'''

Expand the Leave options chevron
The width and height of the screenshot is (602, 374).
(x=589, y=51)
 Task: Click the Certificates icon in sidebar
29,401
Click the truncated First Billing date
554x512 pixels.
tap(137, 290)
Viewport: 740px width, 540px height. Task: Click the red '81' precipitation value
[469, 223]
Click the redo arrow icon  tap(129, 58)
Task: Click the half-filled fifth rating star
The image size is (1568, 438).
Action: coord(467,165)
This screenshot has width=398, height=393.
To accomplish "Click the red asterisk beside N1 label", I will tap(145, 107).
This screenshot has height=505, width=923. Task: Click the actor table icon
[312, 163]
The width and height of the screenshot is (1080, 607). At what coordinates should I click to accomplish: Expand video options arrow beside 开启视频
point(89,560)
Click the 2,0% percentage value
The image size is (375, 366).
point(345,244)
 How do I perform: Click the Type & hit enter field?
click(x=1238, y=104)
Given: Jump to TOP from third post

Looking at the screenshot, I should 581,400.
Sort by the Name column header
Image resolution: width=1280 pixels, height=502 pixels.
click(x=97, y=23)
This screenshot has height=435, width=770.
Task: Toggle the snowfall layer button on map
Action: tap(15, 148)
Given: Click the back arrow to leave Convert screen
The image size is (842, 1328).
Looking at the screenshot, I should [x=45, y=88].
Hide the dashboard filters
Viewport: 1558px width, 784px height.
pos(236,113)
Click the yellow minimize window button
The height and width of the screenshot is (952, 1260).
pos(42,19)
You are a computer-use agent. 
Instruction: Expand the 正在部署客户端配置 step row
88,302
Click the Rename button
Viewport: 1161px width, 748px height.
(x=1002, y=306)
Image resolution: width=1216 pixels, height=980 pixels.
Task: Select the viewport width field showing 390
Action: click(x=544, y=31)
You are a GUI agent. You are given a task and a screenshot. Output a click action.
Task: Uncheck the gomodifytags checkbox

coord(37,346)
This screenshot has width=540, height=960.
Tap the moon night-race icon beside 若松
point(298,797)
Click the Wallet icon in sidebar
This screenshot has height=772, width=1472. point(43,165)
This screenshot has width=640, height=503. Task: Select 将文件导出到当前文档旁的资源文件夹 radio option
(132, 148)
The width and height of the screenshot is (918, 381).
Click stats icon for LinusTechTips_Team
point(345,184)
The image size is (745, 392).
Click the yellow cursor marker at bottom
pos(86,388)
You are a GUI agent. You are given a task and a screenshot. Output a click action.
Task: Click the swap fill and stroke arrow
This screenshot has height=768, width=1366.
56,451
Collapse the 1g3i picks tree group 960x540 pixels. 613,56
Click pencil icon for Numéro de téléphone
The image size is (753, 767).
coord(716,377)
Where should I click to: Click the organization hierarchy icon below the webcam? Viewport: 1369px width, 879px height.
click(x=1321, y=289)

'''

What to produce: Nothing but the lines from the one that contains "Task: Click the swap fill and stroke arrow" to the end of the listing should be given again, each exactly as it appears.

Answer section:
Task: Click the swap fill and stroke arrow
This screenshot has height=768, width=1366.
56,451
Collapse the 1g3i picks tree group 960x540 pixels. 613,56
Click pencil icon for Numéro de téléphone
The image size is (753, 767).
coord(716,377)
Where should I click to: Click the organization hierarchy icon below the webcam? Viewport: 1369px width, 879px height.
click(x=1321, y=289)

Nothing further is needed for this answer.